How long does a comprehensive hearing evaluation take?

A comprehensive hearing evaluation typically takes between 30 minutes to an hour. This includes reviewing your medical history, performing a physical examination of your ears, conducting pure tone and speech audiometry tests, and possibly performing tympanometry or otoacoustic emissions testing. If additional tests like auditory brainstem response or imaging are needed, the process may take longer or require a separate appointment.[11]

Will my insurance cover diagnostic hearing tests?

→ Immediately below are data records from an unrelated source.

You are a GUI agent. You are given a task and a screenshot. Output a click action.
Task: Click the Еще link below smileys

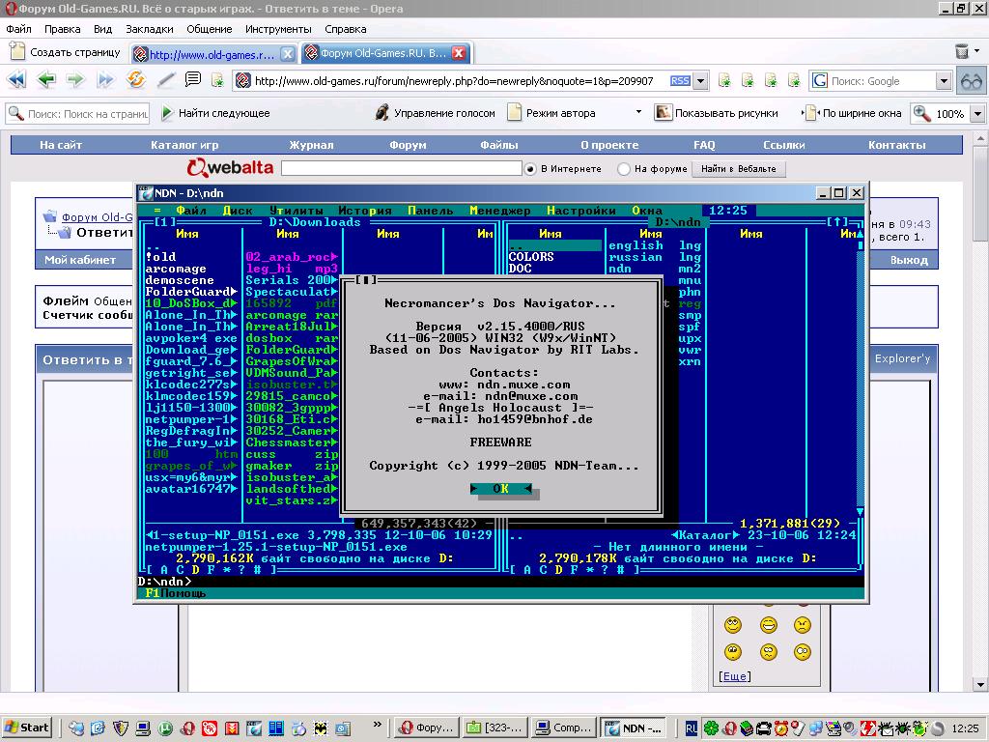[734, 677]
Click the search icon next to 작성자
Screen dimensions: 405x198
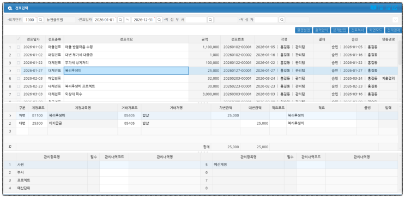click(282, 20)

Many insurance plans, including Medicare, cover diagnostic hearing tests when they are ordered by a physician to evaluate a medical condition. However, coverage varies by plan and provider. It is a good idea to contact your insurance company before scheduling tests to confirm coverage and understand any out-of-pocket costs you may have.[11]

🎯 Key takeaways

  • Sudden hearing loss in one or both ears within 72 hours is a medical emergency that requires immediate attention to maximize chances of recovery.
  • A comprehensive hearing test by an audiologist is the most important diagnostic tool for identifying and measuring sensorineural hearing loss.
  • Simple problems like earwax or ear infections can mimic sensorineural hearing loss, which is why a physical exam with an otoscope is an essential first step.
  • Tuning fork tests, tympanometry, and otoacoustic emissions testing help doctors distinguish sensorineural hearing loss from conductive hearing loss.
  • Imaging tests like MRI scans are used when doctors suspect tumors, nerve damage, or structural problems in the inner ear or brain.
  • Clinical trials for sensorineural hearing loss require detailed diagnostic testing to ensure participants meet specific criteria, including audiometry, imaging, and sometimes genetic testing.
  • Getting a baseline hearing test even when your hearing seems fine can help track changes over time and catch problems early.
  • Many people with sensorineural hearing loss can manage the condition successfully with hearing aids, cochlear implants, or other assistive devices, improving quality of life significantly.